When I told Paul about this deck he actually seemed surprised that it wasn’t a mid-range Green control deck, but I confessed that I tried to do it up with Green (largely to fit Ancient Grudge) with Farseek and Sakura-Tribe Elder, but that I couldn’t get the mana right… Speaking of the mana, isn’t it awesome? Lorwyn Block lands are just fantastic, and work very nicely with Onslaught lands. I upped the basic count a little bit and switched in a pair of Solemn Simulacrums for Court Hussar (he seemed a little weak for Extended); Jens Thoren typically curves better with a Signet, and sends you straight to Kokusho mana.

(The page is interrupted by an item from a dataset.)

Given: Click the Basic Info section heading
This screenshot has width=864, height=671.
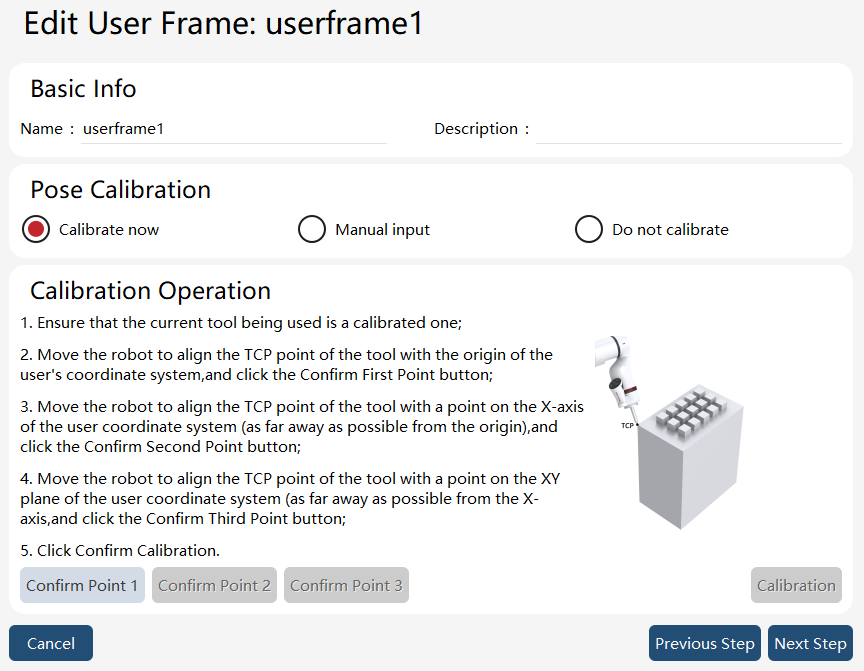Looking at the screenshot, I should [x=83, y=89].
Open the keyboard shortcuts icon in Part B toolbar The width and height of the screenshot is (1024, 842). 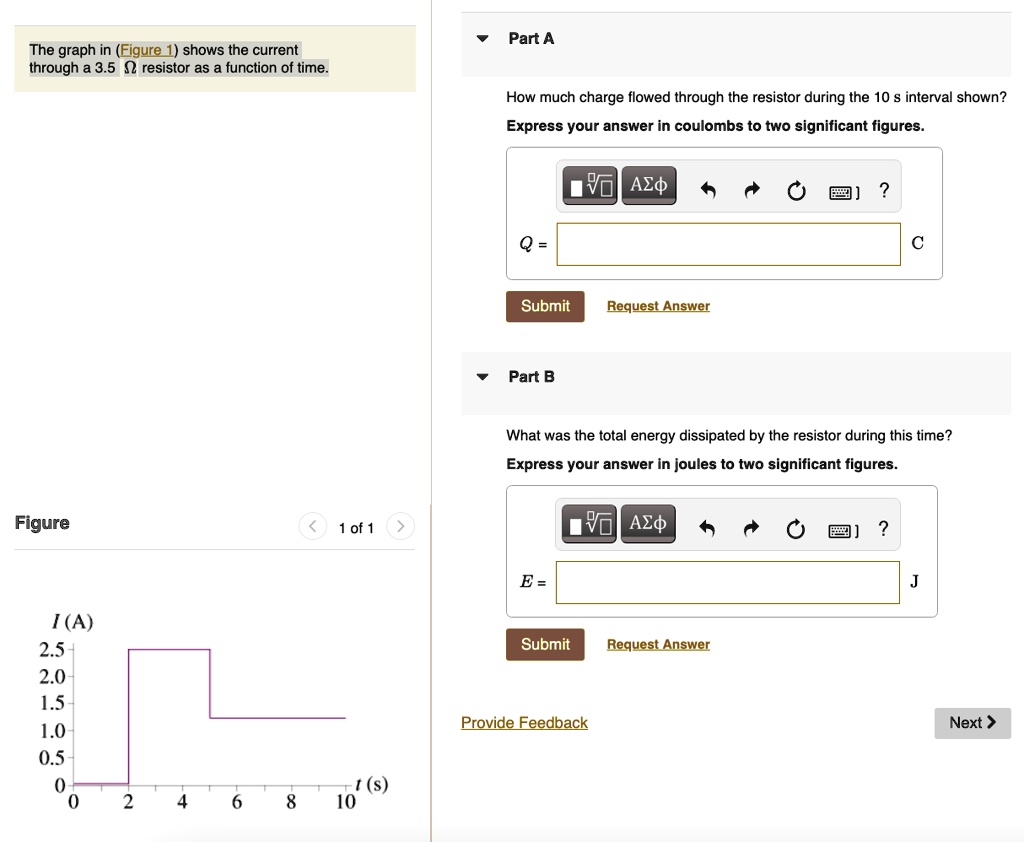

A big reason I like this deck is because it reminds me of the Charleston Batman deck (which is appropriate, as Batman evolved out of Antonino De Rosa’s Touch deck)… Here is an even more straightforward Orzhov:


Yeah, I know Nightsky Mimic over Tarmogoyf is bordering on heresy, but…

Top.

Nightsky Mimic.

Doran, in for 4.

Unmake your blocker, in for 9.

Deathbringer Liege, in for 13.

etc.

(Apparently on this curve you don’t have much time to use the Top).

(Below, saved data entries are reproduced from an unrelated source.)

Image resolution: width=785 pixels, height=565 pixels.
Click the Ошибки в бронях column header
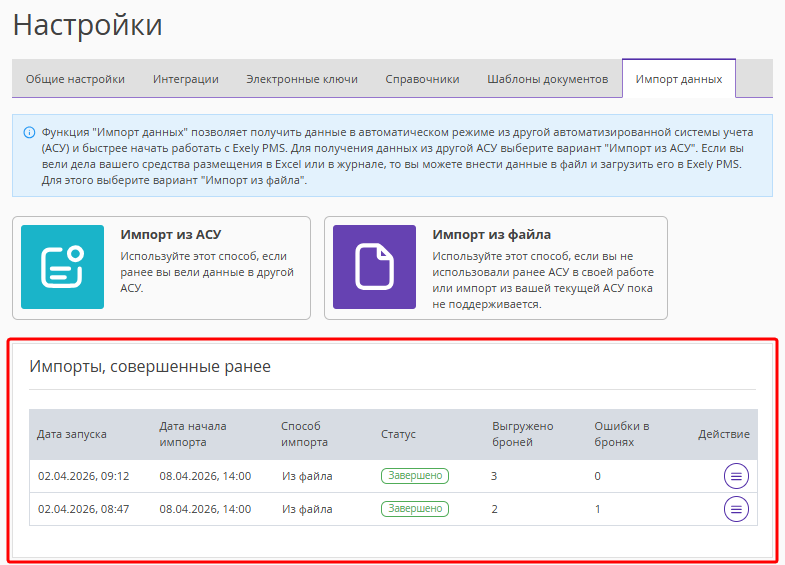point(622,434)
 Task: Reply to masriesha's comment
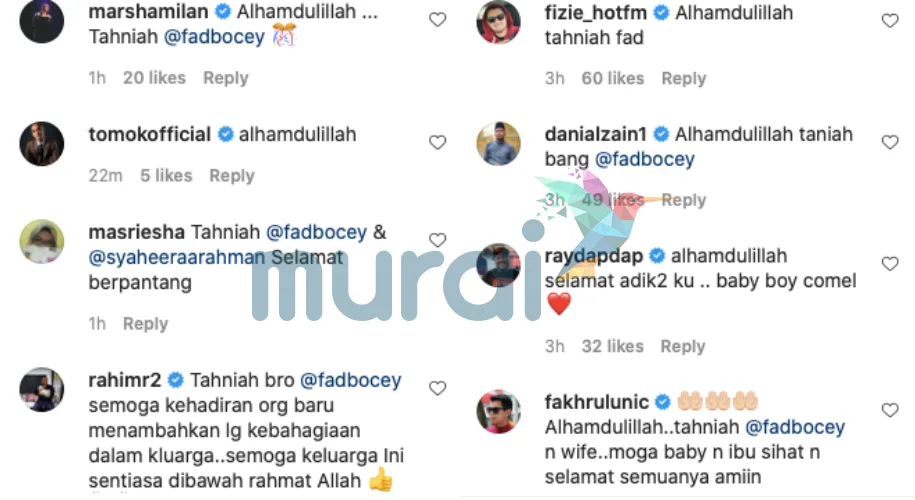tap(145, 324)
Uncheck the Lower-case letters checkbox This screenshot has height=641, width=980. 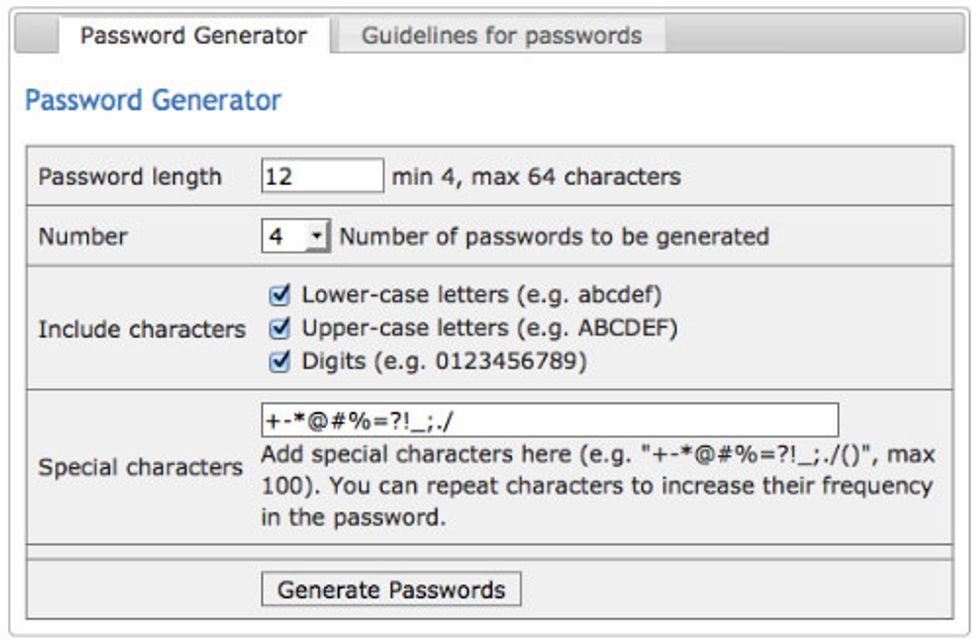tap(279, 294)
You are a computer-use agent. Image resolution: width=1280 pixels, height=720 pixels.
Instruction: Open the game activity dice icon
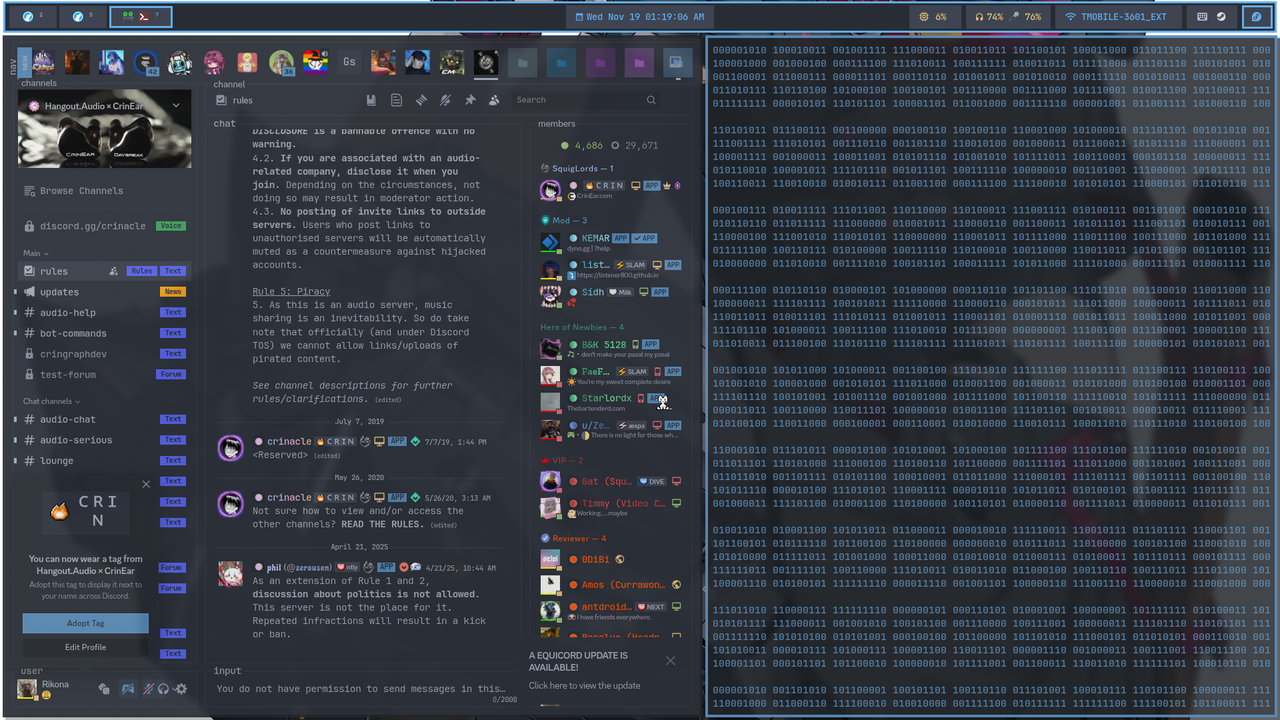tap(103, 689)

I’m not sure if the four Sensei’s Divining Tops are overkill or not, but Deathbringer Liege is awfully expensive and I don’t really fancy taking five; anyway, Chapin says that every good Extended deck starts with either four Sensei’s Divining Tops or four Golgari Grave-Trolls.

Besides the slightly higher curve (though Deathbringer Liege seems exceedingly powerful to me), the main disadvantage this deck has relative to the more commonly played Doran would be a lack of Treetop Villages; there is just no way around that, I think. Spawning Pool and Forbidden Watchtower are probably not good enough for Extended, and you can’t really play Mutavault in this deck, I don’t think. Castigate is taking the place of the Cabal Therapy / Thought seize suite, purely due to the awesome synergy with Deathbringer Liege.


This deck is probably the worst. It’s almost a slower version of my Bests deck from two Extended PTQ seasons ago… But grafted onto an Oversold Cemetery / The Rock frame; what I am trying to get at with this one is Oversold Cemetery plus Fulminator Mage, so there are all kinds of cards set up to get four creatures in the graveyard (Sakura-Tribe Elder over Elves, Fulminator Mage itself)… Like I said, this one is probably just awful, especially if people go back to Loam so that they can break Retrace. LD versus Loam? Nice deck. The other bad thing about this strategy is that if people are playing heavy graveyard hate to battle Dredge (remember that deck?) then decks like this, which are pretty flaccid without the graveyard, are going to suffer disproportionately.

Maybe the faster way to fill the graveyard is, I don’t know, four Golgari Grave-Trolls of some sort.

Hopefully there is a good idea somewhere in these several sketches.